And leaving the crowd, they took him with them in the boat, just as he was. And other boats were with him.  (36)

And a great windstorm arose, and the waves were breaking into the boat, so that the boat was already filling.  (37)

But he was in the stern, asleep on the cushion. And they woke him and said to him, “Teacher, do you not care that we are perishing?”  (38)

And he awoke and rebuked the wind and said to the sea, “Peace! Be still!” And the wind ceased, and there was a great calm.  (39)

He said to them, “Why are you so afraid? Have you still no faith?”  (40)

And they were filled with great fear and said to one another, “Who then is this, that even the wind and the sea obey him?”  (41)

The storm arouse suddenly, causing waves to crash into the crashing. How could the Teacher sleep at a time like this?

“Teacher, do you not care that we are perishing?” the boatman screamed against the wind.

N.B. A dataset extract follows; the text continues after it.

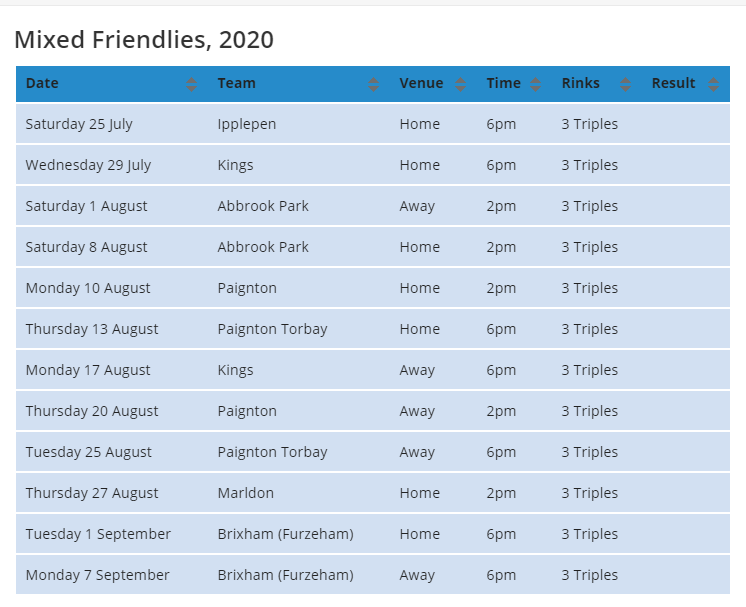The height and width of the screenshot is (607, 746).
Task: Sort table by Date column header
Action: [42, 84]
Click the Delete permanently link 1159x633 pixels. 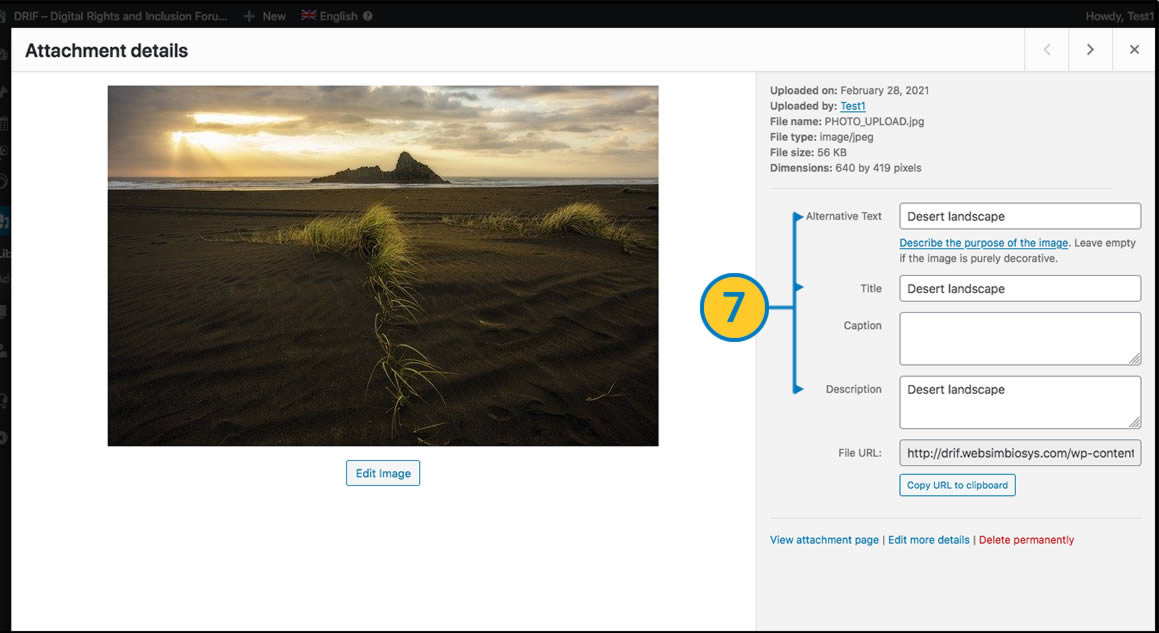1026,540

The Teacher arose, raising his voice against the sea, “Peace! Be still!”

The sea fell into a dead calm while the boat ceased its rocking. The Teachers challenged them, “Why are you so afraid? Have you still no faith?”

Should the disciples have let the boat sink? What would the Teacher have said then?

The issue with the disciples wasn’t what they asked, but how they asked it. They asked if Jesus “cared.” This was the same “caring” that caused Him to healing the sick, give sight to the blind, and raise dead. Is that the same “caring” that made him plan to quiet the storm? Of course it was. Jesus cares for any big thing, or little thing, that threatens to swamp believers.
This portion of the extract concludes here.